The already widely violated "cessation of hostilities" agreement brokered by Russia and the United States has been strained to breaking point by an upsurge in fighting between Syrian government forces and rebels near Aleppo.
The escalation underlines the already bleak outlook for peace talks set to reconvene this week in Geneva. The United Nations says the talks will resume on Wednesday. The government delegation has said it is ready to join the talks from Friday.
With President Bashar al-Assad buoyed by Russian and Iranian military support, the Damascus government is due to hold parliamentary elections on Wednesday, a vote seen by Assad's opponents as illegitimate and provocative.
Iran said an increase in ceasefire violations could harm the political process a day after Russia said it had asked the United States to stop a mobilisation of militants near Aleppo, Syria's biggest city until the conflict erupted in 2011.
Iranian Deputy Foreign Minister Hossein Amir-Abdollahian, speaking after a meeting with U.N. Special Envoy Staffan de Mistura in Tehran, blamed the "increasing activities of armed groups" for the violations.
France, which backs the opposition, also expressed concern, but blamed the other side. "It warns that the impact of the regime and its allies' offensives around Aleppo and Eastern Ghouta are a threat to the cessation of hostilities," government spokesman Romain Nadal said.

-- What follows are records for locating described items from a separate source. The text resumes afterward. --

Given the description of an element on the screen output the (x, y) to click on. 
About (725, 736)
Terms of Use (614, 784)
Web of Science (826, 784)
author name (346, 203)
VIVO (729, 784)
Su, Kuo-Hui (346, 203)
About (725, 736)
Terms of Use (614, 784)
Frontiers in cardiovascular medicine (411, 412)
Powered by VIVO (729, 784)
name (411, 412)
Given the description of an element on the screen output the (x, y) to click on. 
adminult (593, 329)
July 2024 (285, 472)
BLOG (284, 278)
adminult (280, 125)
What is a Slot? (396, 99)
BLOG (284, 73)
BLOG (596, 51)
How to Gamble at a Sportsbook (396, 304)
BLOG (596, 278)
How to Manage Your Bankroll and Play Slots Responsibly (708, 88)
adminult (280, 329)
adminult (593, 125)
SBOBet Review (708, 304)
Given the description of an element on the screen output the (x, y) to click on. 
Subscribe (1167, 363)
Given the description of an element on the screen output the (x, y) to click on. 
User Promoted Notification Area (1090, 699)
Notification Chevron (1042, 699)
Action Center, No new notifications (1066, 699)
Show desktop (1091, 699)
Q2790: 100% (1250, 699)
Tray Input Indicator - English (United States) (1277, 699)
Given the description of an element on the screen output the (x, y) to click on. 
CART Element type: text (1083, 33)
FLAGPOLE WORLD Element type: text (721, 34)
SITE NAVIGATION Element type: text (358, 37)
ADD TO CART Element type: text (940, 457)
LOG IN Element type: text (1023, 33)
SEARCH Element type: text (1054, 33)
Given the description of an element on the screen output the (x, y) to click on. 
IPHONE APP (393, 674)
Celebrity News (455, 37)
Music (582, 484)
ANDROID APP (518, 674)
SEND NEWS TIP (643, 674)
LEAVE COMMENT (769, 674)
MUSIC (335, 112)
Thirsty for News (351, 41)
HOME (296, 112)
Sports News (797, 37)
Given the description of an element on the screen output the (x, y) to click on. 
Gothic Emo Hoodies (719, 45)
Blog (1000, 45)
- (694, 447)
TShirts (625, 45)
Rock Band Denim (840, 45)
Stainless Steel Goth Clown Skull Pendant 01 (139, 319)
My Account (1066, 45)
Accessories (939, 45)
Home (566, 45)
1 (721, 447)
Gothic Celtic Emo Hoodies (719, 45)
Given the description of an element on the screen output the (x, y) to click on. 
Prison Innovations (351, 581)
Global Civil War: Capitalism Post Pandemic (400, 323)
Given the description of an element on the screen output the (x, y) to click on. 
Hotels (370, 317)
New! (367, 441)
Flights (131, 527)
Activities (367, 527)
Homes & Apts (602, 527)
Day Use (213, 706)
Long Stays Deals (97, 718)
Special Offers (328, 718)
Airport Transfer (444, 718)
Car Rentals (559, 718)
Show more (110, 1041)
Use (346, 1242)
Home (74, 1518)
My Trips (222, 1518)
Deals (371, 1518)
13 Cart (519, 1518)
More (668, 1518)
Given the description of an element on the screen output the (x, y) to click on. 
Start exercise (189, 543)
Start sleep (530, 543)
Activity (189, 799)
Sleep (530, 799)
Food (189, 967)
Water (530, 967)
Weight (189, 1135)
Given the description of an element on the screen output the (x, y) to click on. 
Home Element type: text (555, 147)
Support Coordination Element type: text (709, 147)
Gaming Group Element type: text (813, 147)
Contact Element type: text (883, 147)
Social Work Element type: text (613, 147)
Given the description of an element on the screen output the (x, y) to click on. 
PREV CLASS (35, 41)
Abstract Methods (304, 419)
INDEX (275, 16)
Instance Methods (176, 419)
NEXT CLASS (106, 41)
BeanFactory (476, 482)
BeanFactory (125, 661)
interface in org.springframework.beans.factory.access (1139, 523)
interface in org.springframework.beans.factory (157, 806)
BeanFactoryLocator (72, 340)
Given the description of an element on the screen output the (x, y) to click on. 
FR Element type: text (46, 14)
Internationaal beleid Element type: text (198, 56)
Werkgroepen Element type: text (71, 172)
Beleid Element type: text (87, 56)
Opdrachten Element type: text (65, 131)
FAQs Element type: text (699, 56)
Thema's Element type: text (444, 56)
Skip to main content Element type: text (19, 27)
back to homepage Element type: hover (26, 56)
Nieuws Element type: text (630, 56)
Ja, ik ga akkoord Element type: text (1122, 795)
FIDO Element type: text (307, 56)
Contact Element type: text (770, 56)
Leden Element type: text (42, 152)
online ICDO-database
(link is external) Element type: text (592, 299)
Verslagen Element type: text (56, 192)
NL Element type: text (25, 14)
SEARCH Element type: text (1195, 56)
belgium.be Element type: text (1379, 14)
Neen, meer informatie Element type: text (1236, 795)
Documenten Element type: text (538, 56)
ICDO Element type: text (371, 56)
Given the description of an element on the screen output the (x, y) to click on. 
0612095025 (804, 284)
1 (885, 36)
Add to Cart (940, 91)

The Eastern Ghouta is an opposition-held area near Damascus.
Syria's civil war has killed more than 250,000 people, created the world's worst refugee crisis, allowed for the rise of Daesh and drawn in regional and international powers. The intervention of Russia swung the war in Assad's favour.
WASHINGTON "VERY, VERY CONCERNED"
The United States, which also backs rebels fighting Assad, on Monday said it was "very, very concerned" about increased violence and blamed the Syrian government for the vast majority of truce violations.
Both the government and a large number of rebel groups had pledged to respect the cessation of hostilities agreed in February with the aim of allowing a resumption of diplomacy towards ending the five-year-long war. Militant groups including the Nusra Front and Daesh were not part of the deal.
A senior official close to the Syrian government said the truce had effectively collapsed.
"On the ground the truce does not exist," said the official, who is not Syrian and declined to be named because he was giving a personal assessment. "The level of tension in Syria will increase in the coming months."
The eruption of fighting on the front lines south of Aleppo marks the most serious challenge yet to the truce.
The Syrian Observatory for Human Rights, a British-based organisation that tracks the war, said dozens of government fighters had been killed in a big offensive to take the town of Telat al-Eis near the Aleppo-Damascus highway on Tuesday.